With three cases of polio P1 virus and one of polio P4 virus affecting children in the Capital this year, Chief Minister Sheila Dikshit on Saturday exhorted parents to bring all children up to five years of age to polio booths across the city this Sunday for administration of the anti-polio vaccine.
Ms. Dikshit made the appeal during the launch of another round of Pulse Polio campaign in Delhi where she administered anti-polio drops to a number of children at the Delhi Secretariat.

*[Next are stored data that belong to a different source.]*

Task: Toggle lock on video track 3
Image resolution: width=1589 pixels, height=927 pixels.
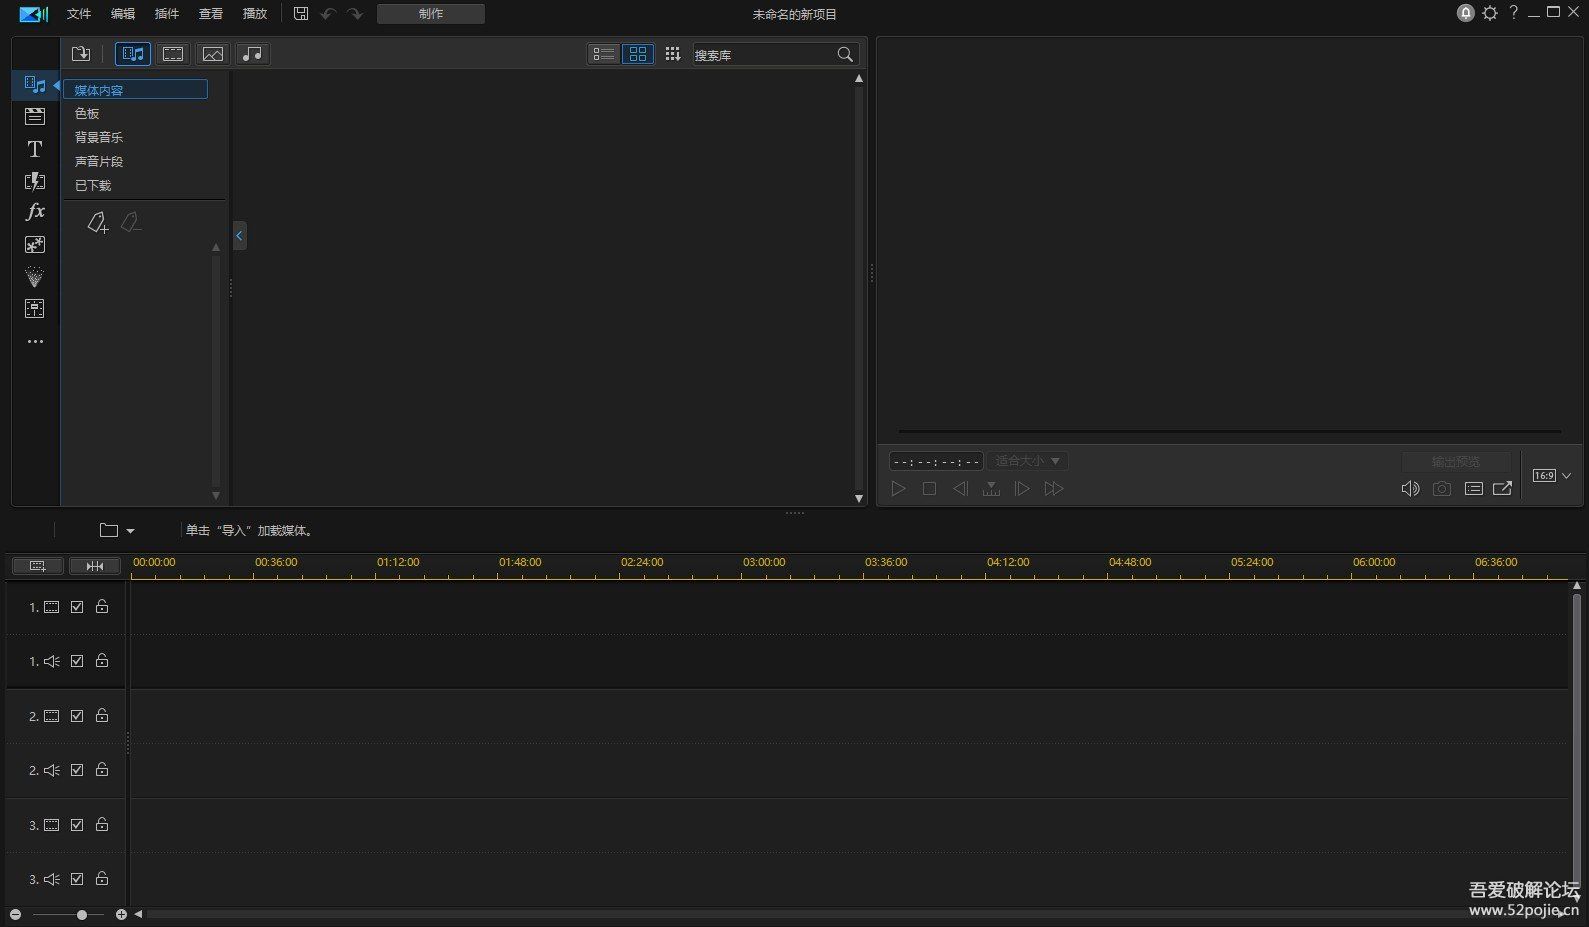Action: (102, 824)
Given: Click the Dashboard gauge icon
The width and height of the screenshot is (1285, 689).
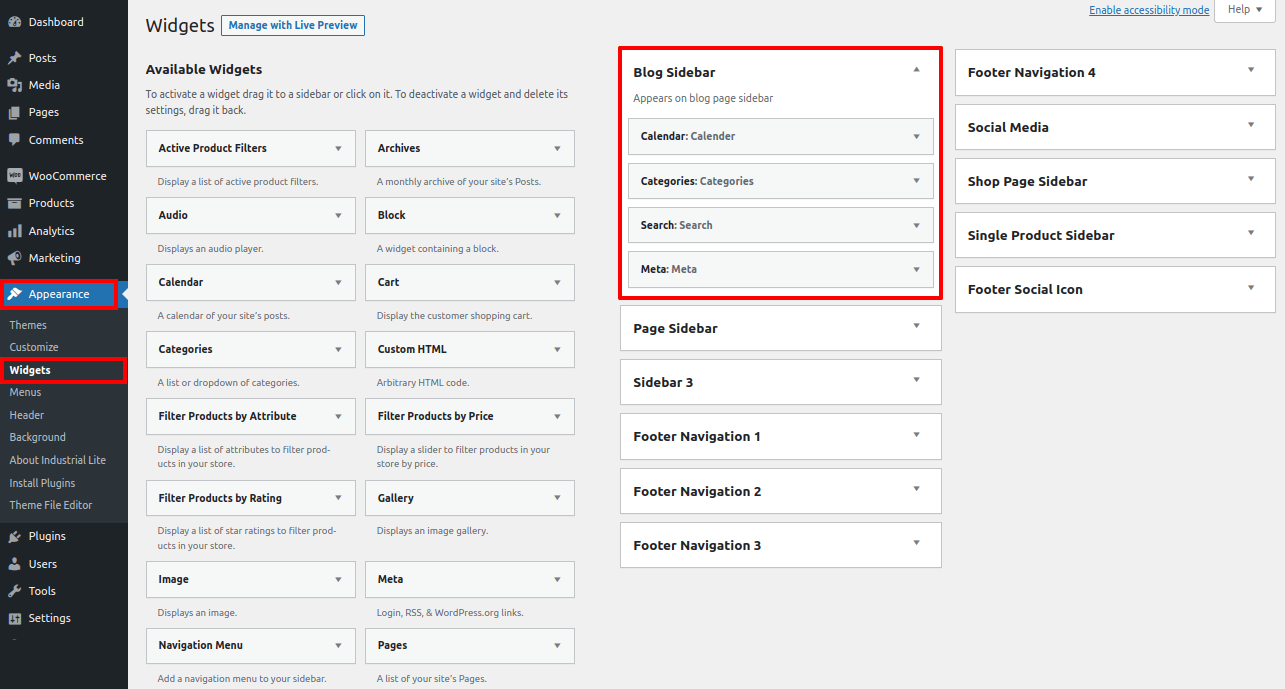Looking at the screenshot, I should (14, 22).
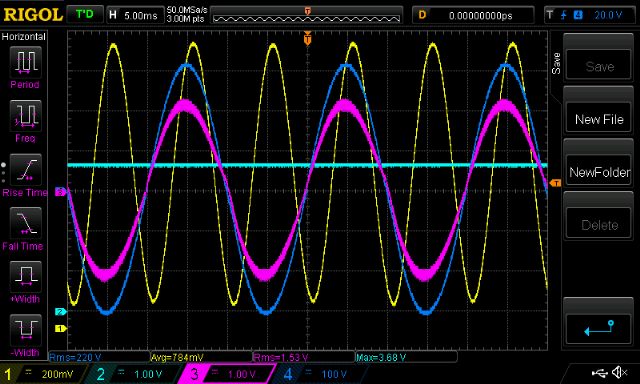This screenshot has width=640, height=384.
Task: Choose the Rise Time measurement icon
Action: coord(25,170)
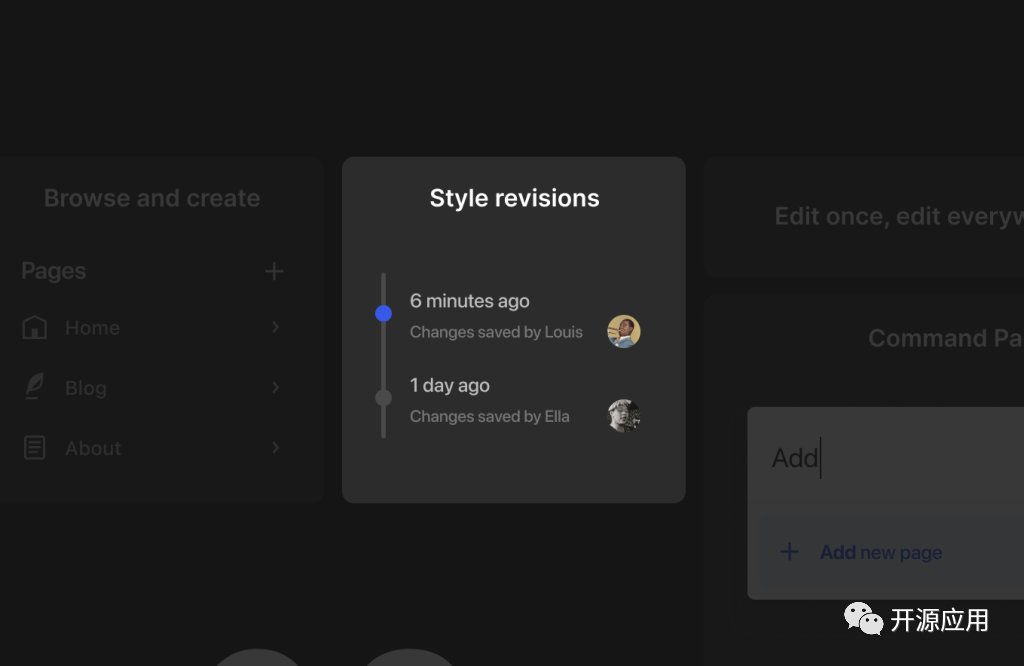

Speaking at the programme that was also attended by Delhi Health Minister Kiran Walia and a 50-member Rotarian delegation from Britain and Ireland, Ms. Dikshit said Delhi is all set to eliminate polio as not even a single case has been reported after the launch of the last phase of immunisation. Under the next phase on Sunday, she said, 25 lakh children would be administered anti-polio drops.

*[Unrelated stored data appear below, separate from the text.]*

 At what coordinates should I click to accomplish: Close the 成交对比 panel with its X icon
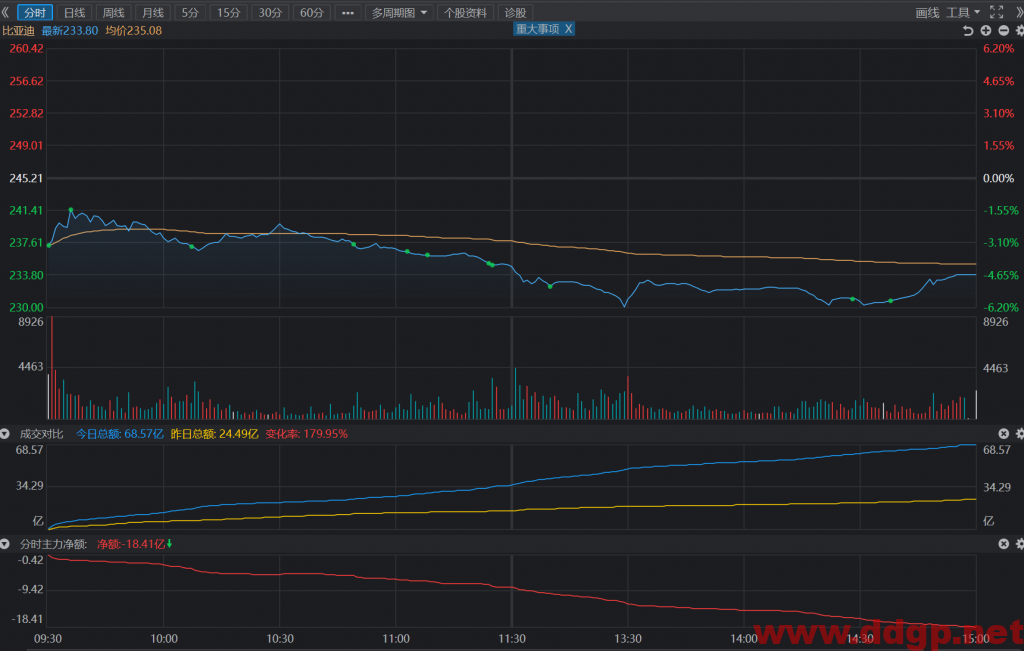click(x=1004, y=434)
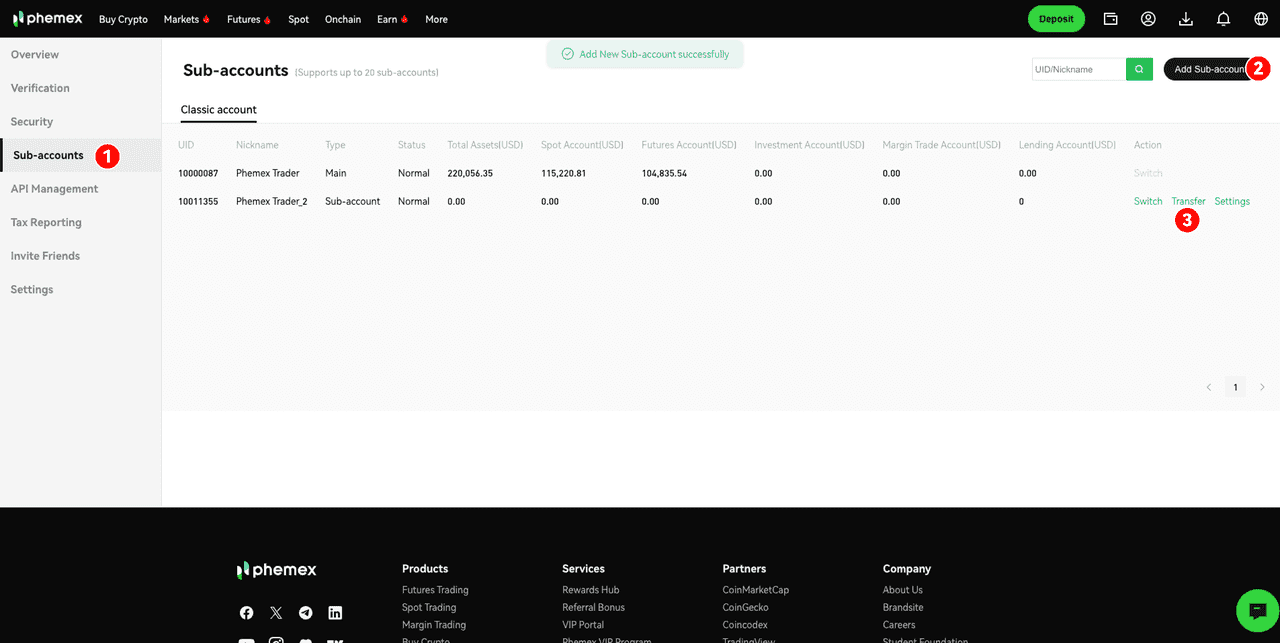
Task: Go to next page arrow
Action: (1262, 387)

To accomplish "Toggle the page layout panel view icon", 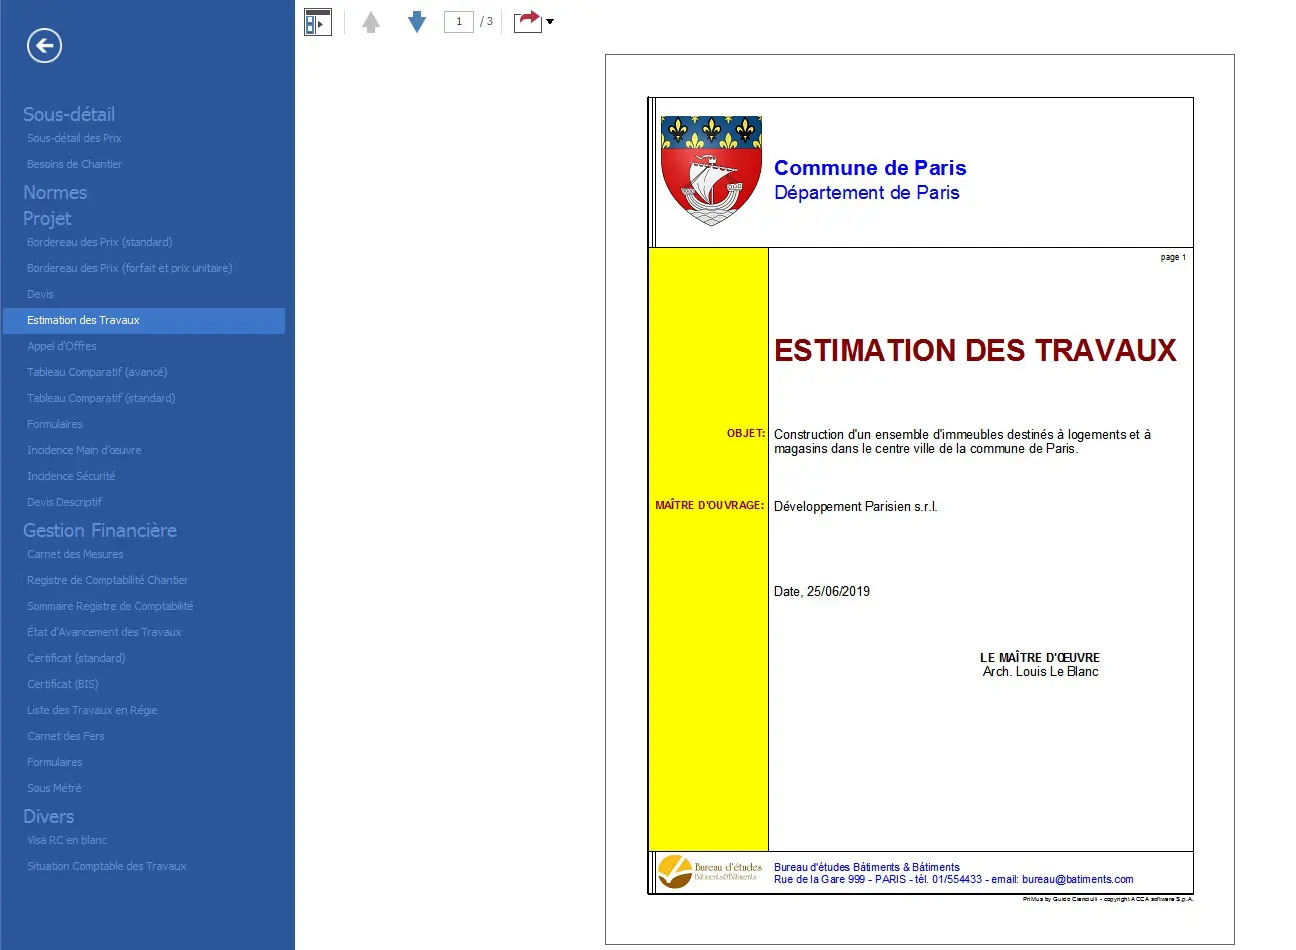I will [317, 21].
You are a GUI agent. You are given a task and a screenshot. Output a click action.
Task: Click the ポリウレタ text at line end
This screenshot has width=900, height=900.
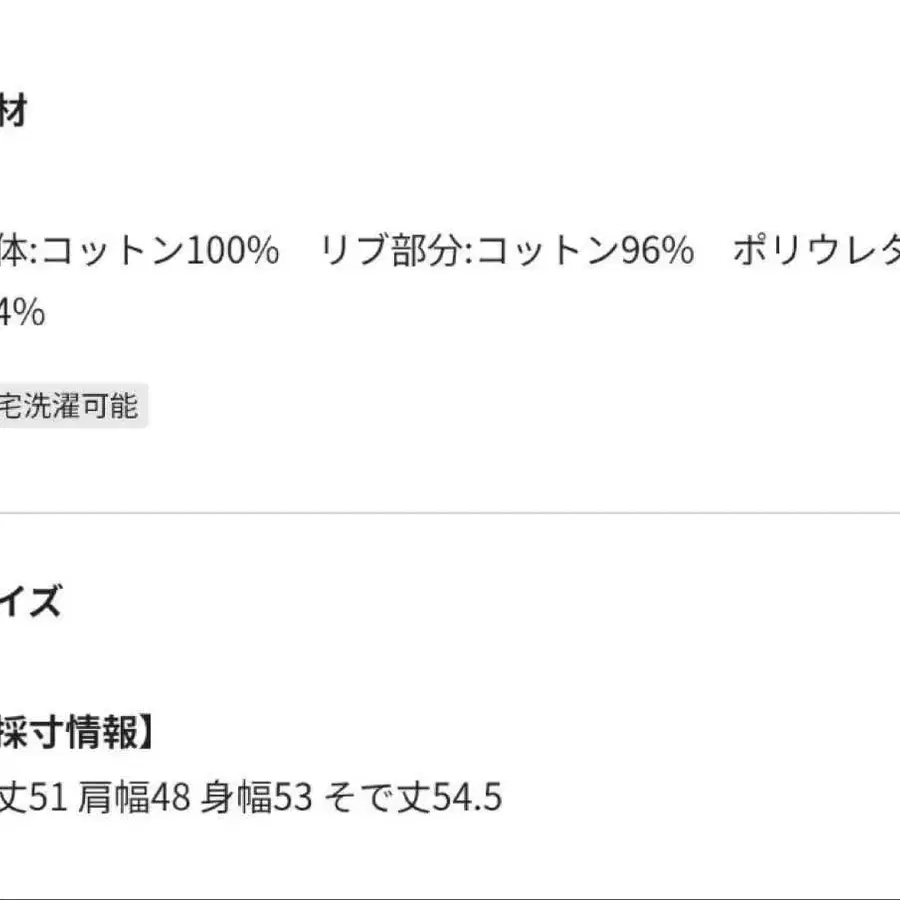(x=815, y=251)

The Chief Minister claimed that the last phase of Intensified Pulse Polio Immunisation Programme was successfully implemented on September 12 with 24.77 lakh children immunised and over 47.29 lakh households visited during house-to-house surveys.

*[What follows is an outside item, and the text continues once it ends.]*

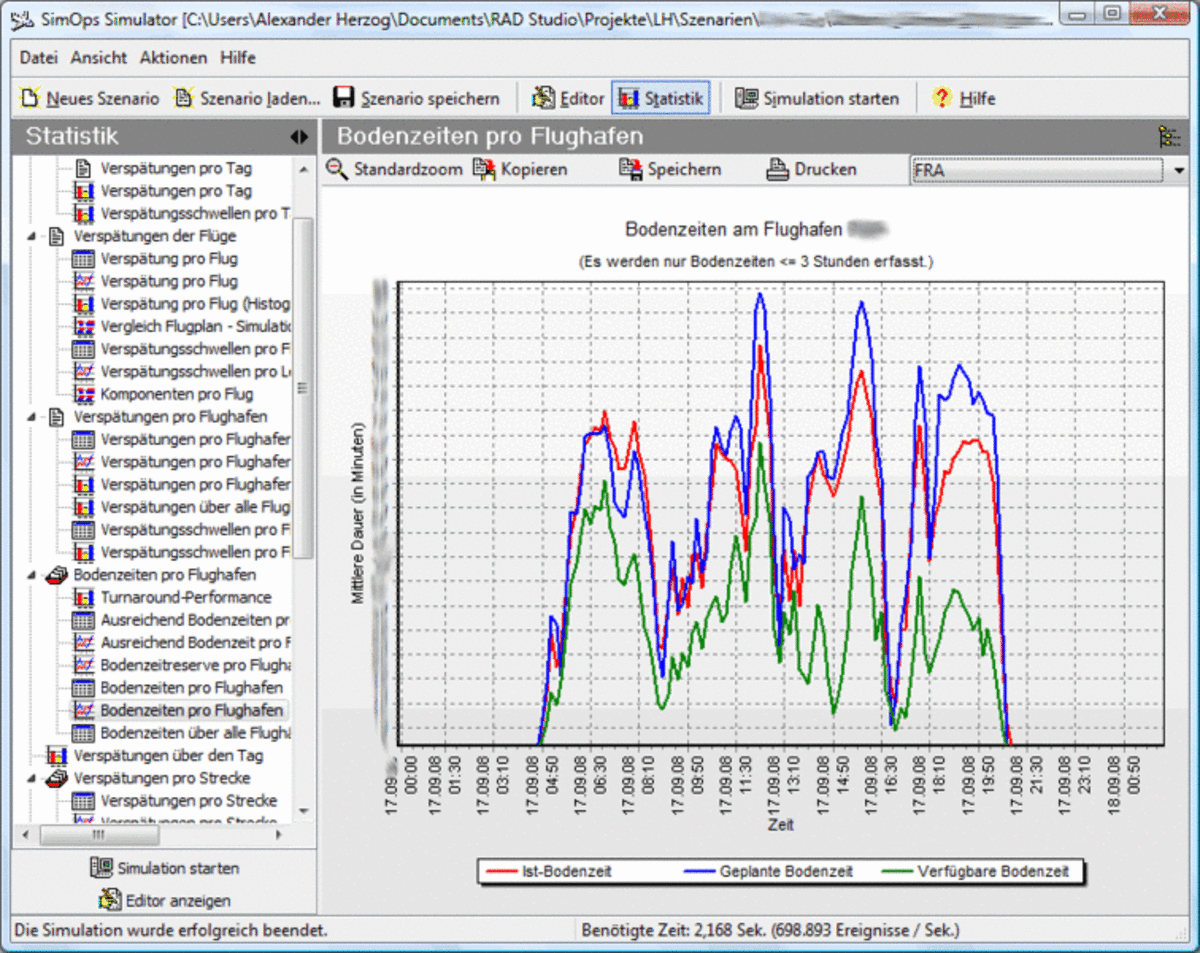Collapse the Bodenzeiten pro Flughafen tree node

click(32, 575)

Asserting that the Delhi Government would ensure that the Capital remains protected from the polio virus, the Chief Minister said Delhi has shown better results in curbing the disease. She also recalled that it was Delhi that had initiated the Pulse Polio immunisation programme in 1994 and launched house-to-house “search and immunization’’ in 1999.
Prof. Walia said 8,200 polio booths would be set up across Delhi on Sunday for the vaccination programme. Around 35,000 workers and employees of the Health Department would be deployed to ensure that the programme covers the maximum number of children.
Thereafter, nearly 17,000 workers in 9,200 teams would visit different colonies including slum and jhuggi-jhonpri clusters to cover left-over cases and administer anti-polio drops to those children.